As long as employment figures keep ticking upwards, however much low pay and insecurity spreads, the Chancellor and PM’s heir apparent knows he can hide the grim reality of his “long-term economic plan” of rolling back the state and turning what remains of public expenditure into purely a revenue stream for private profit.

If you want to imagine such a future now, think of the record taxpayer subsidies to inefficient private rail operators and then expand that model to every other service.

It is this farcical corporate state system of private profit for public investment and risk – with the woeful railways and bank bailouts being just the better-known examples of its failures – that has allowed economic productivity to slump.
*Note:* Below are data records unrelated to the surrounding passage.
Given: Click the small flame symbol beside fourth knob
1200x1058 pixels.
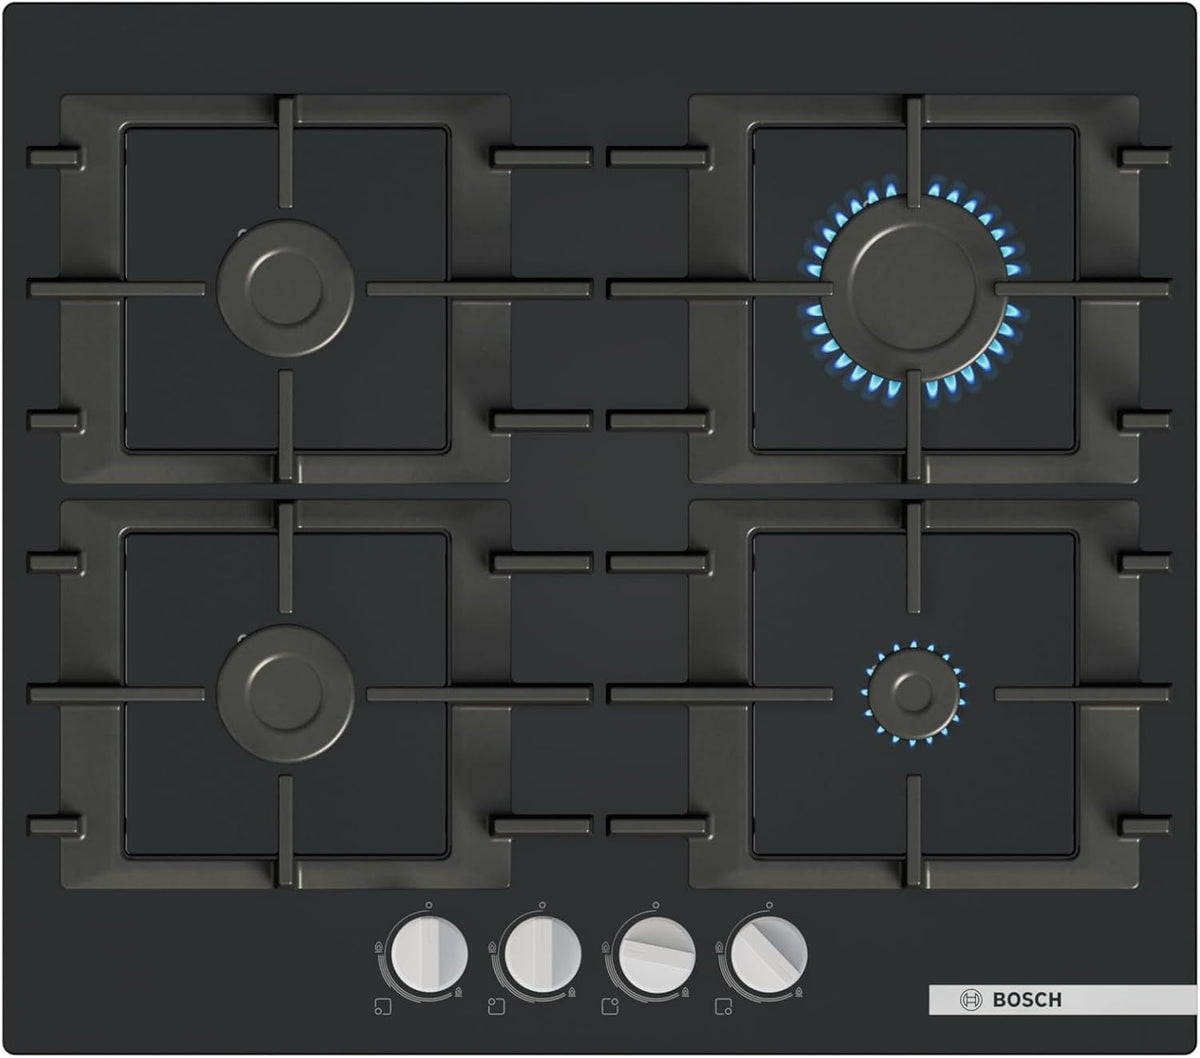Looking at the screenshot, I should [x=799, y=991].
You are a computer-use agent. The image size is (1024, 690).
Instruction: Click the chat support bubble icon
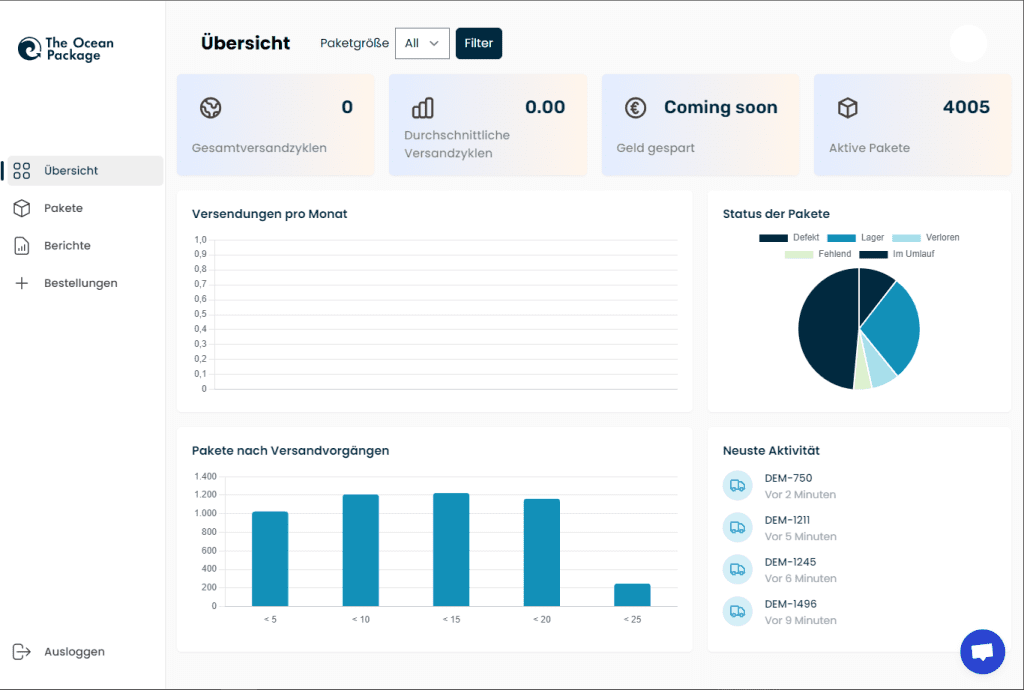pos(982,652)
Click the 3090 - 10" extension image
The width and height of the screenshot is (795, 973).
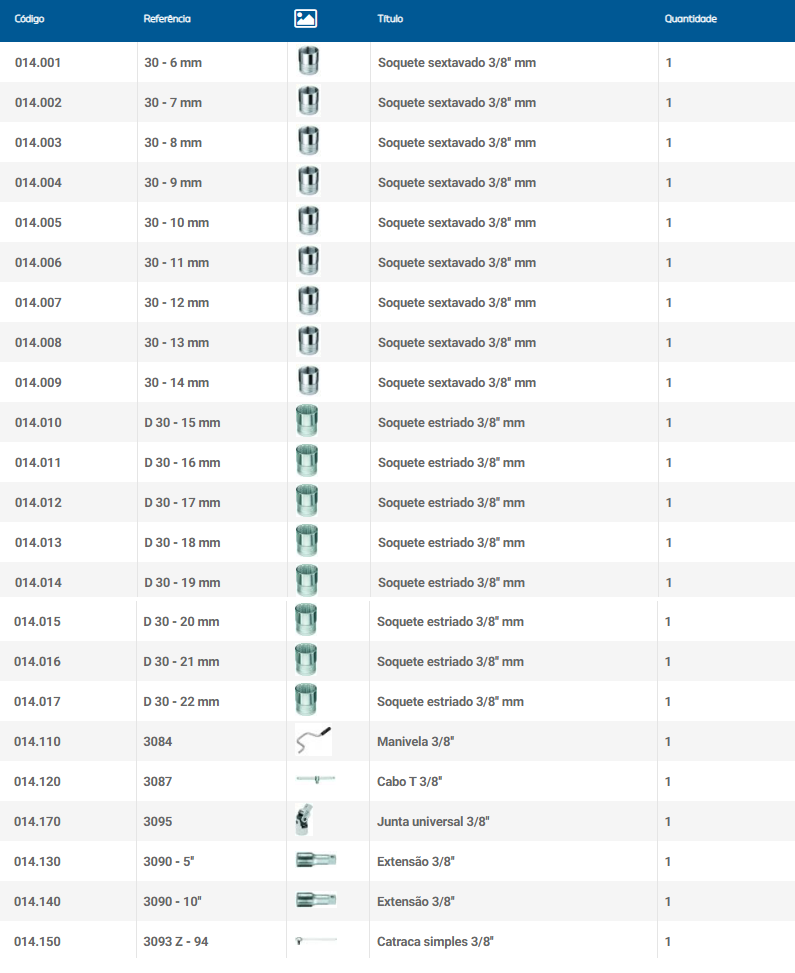tap(316, 901)
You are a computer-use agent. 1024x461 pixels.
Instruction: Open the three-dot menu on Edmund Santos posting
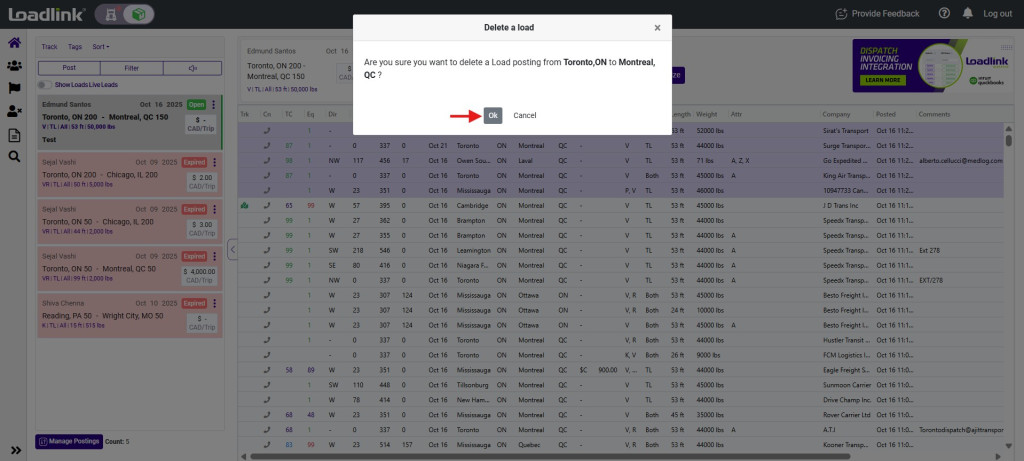(x=214, y=104)
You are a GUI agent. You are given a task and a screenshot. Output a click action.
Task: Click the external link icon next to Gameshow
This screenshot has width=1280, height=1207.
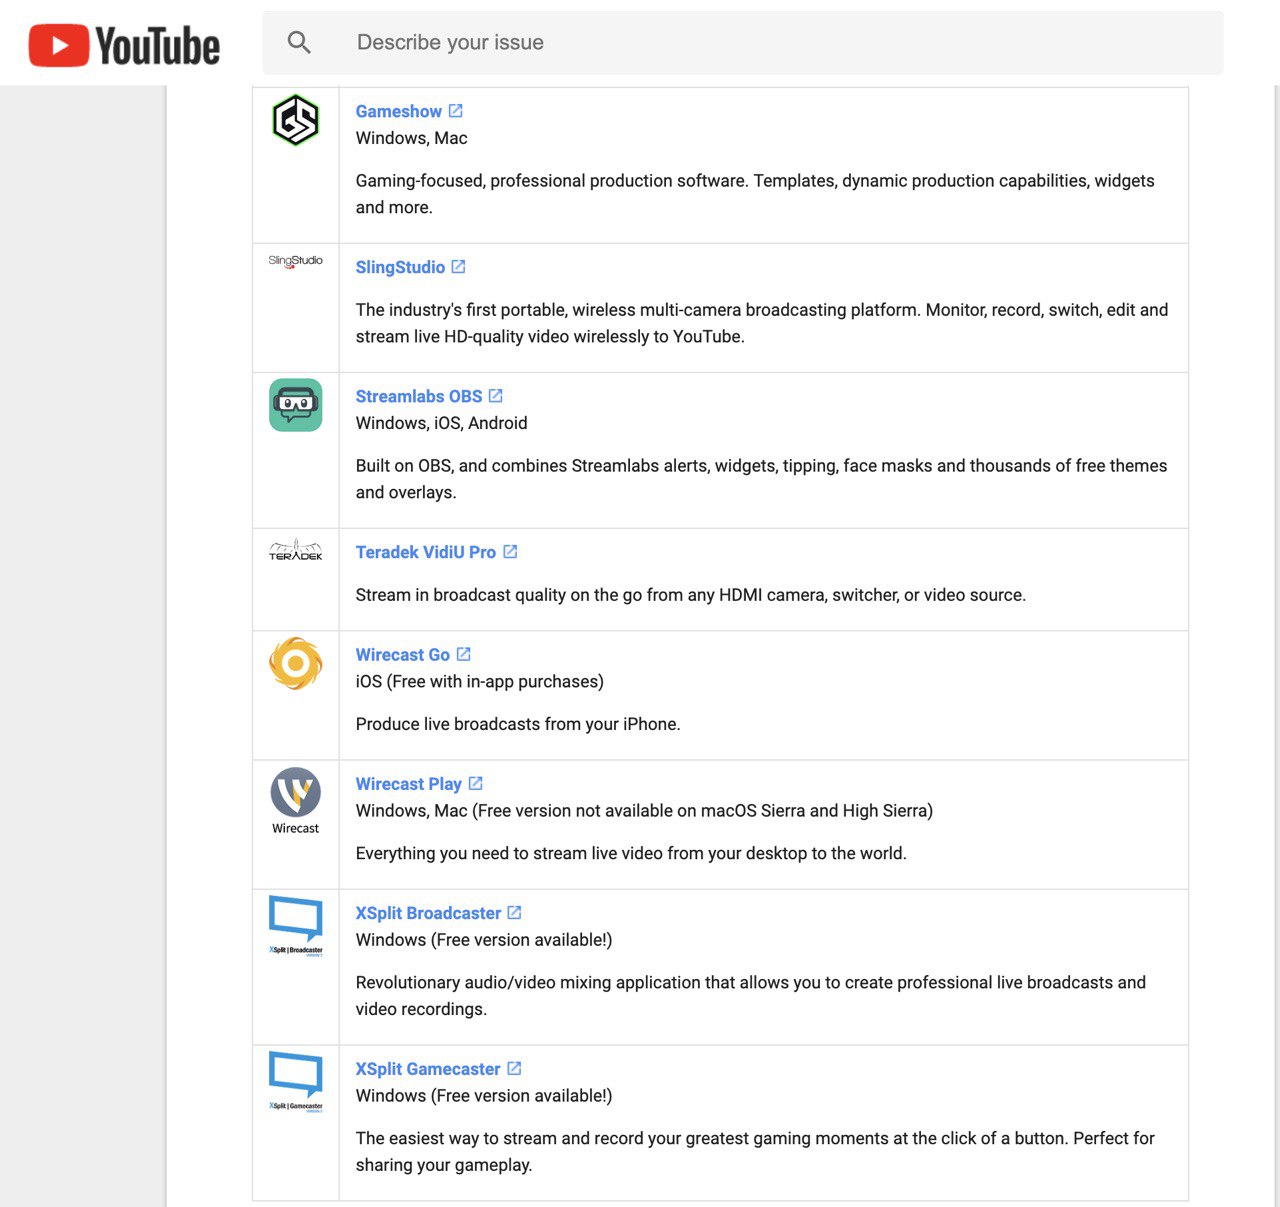tap(456, 110)
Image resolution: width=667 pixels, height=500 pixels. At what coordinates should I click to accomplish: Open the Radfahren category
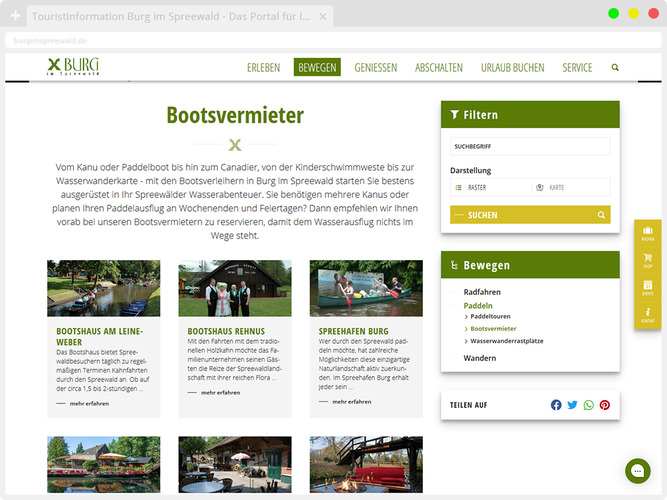tap(482, 292)
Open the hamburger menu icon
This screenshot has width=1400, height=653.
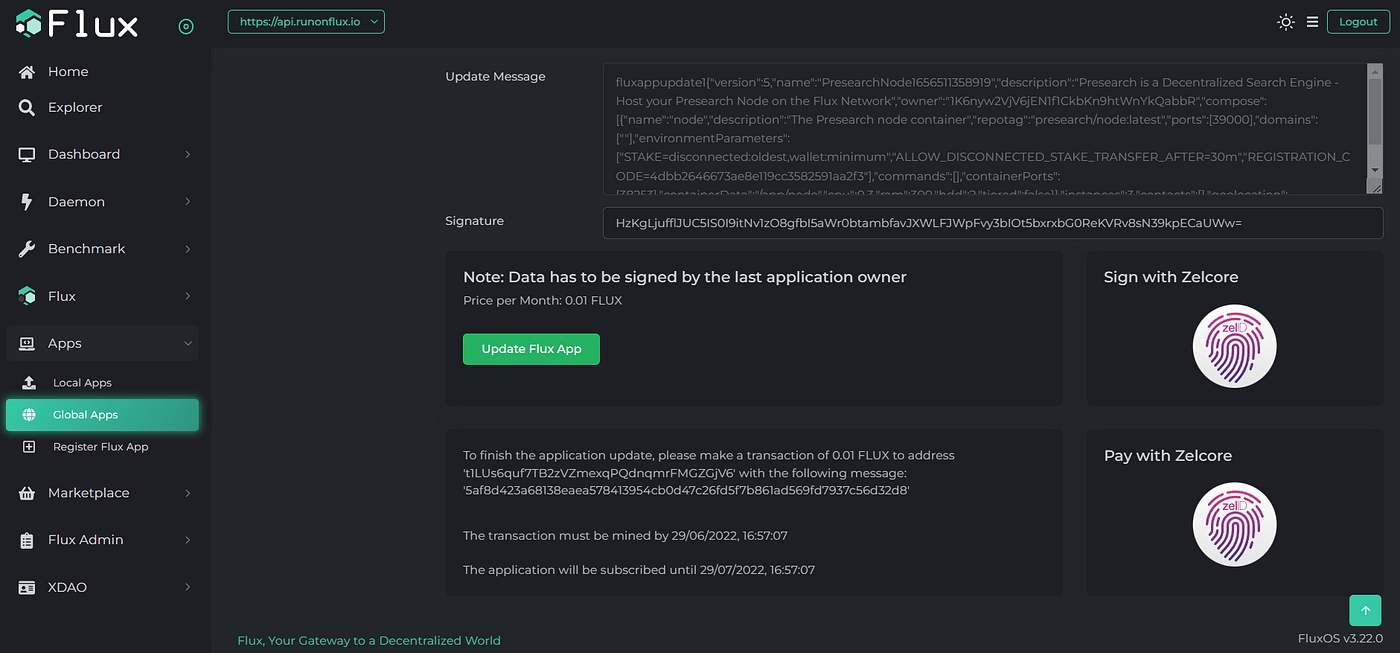point(1312,22)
And that is the other reason why Osborne is keen to extend working hours – with retail only the start of an incremental journey towards eradicating the traditional weekend.

He has to make up for the fact that the French and Germans can produce in four days what Britons can only manage in five.

Our private firms are too busy passing on profits to shareholders to bother investing in skills or technology that would enable productivity to keep pace with, let alone match, other major economies.

When Margaret Thatcher ushered in a system of unrestrained corporate greed that lavished tax breaks, cheap state asset sales, cash injections and weakened worker rights on profiteers while also allowing a decline in their investment, she could rely on a rising number of skilled women joining the workforce to keep output rising.

No such leap can be made today, apart from a surge in migrants, but they place pressure on infrastructure and services in a way that additional working mothers never did in the 1980s.

Instead, if we are to maintain the rich-enriching and poor-impoverishing status quo, more people need to be employed for less money over more days in order for our economy to continue growing at a similar rate to those like Germany, whose better-paid ordinary workers can produce more for less effort.

Therefore, routinely idle Saturdays and Sundays simply cannot be part of George Osborne’s economic plan.

So, unless things change considerably, be prepared to say goodbye to the weekend.